All lines from the one with "Enable the Collisions checkbox" through the final line of the records below must be written out exactly, with no other text.

** Extracted data follows **

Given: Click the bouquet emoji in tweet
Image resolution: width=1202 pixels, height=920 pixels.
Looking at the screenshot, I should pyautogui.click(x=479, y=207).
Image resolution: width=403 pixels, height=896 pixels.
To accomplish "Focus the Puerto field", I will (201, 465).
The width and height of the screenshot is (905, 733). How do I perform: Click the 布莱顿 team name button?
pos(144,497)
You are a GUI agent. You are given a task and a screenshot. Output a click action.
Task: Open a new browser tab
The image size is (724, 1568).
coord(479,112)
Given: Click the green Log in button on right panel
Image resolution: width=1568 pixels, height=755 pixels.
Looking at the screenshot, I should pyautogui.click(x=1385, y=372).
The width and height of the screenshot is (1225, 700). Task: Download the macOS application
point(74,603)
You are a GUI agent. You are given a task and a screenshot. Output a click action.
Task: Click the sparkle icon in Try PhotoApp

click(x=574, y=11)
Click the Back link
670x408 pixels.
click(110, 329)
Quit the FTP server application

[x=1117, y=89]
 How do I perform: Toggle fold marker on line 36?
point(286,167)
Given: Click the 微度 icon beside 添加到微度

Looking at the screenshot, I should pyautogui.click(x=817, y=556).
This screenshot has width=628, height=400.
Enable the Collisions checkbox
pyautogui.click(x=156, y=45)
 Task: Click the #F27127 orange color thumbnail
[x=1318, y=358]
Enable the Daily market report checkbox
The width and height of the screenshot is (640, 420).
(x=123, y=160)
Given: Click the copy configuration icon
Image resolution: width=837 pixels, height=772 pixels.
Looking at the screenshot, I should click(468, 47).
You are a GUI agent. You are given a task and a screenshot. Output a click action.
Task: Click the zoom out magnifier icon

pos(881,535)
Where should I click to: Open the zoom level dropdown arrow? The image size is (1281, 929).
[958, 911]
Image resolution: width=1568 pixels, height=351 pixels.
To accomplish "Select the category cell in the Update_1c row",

** End of Extracted data **

• Result of the exercise:
Enable the Collisions checkbox
pyautogui.click(x=156, y=45)
 Task: Click the #F27127 orange color thumbnail
[x=1318, y=358]
Enable the Daily market report checkbox
The width and height of the screenshot is (640, 420).
(x=123, y=160)
Given: Click the copy configuration icon
Image resolution: width=837 pixels, height=772 pixels.
Looking at the screenshot, I should click(468, 47).
You are a GUI agent. You are given a task and a screenshot. Output a click action.
Task: Click the zoom out magnifier icon

pos(881,535)
Where should I click to: Open the zoom level dropdown arrow? The image size is (1281, 929).
[958, 911]
Image resolution: width=1568 pixels, height=351 pixels.
To accomplish "Select the category cell in the Update_1c row",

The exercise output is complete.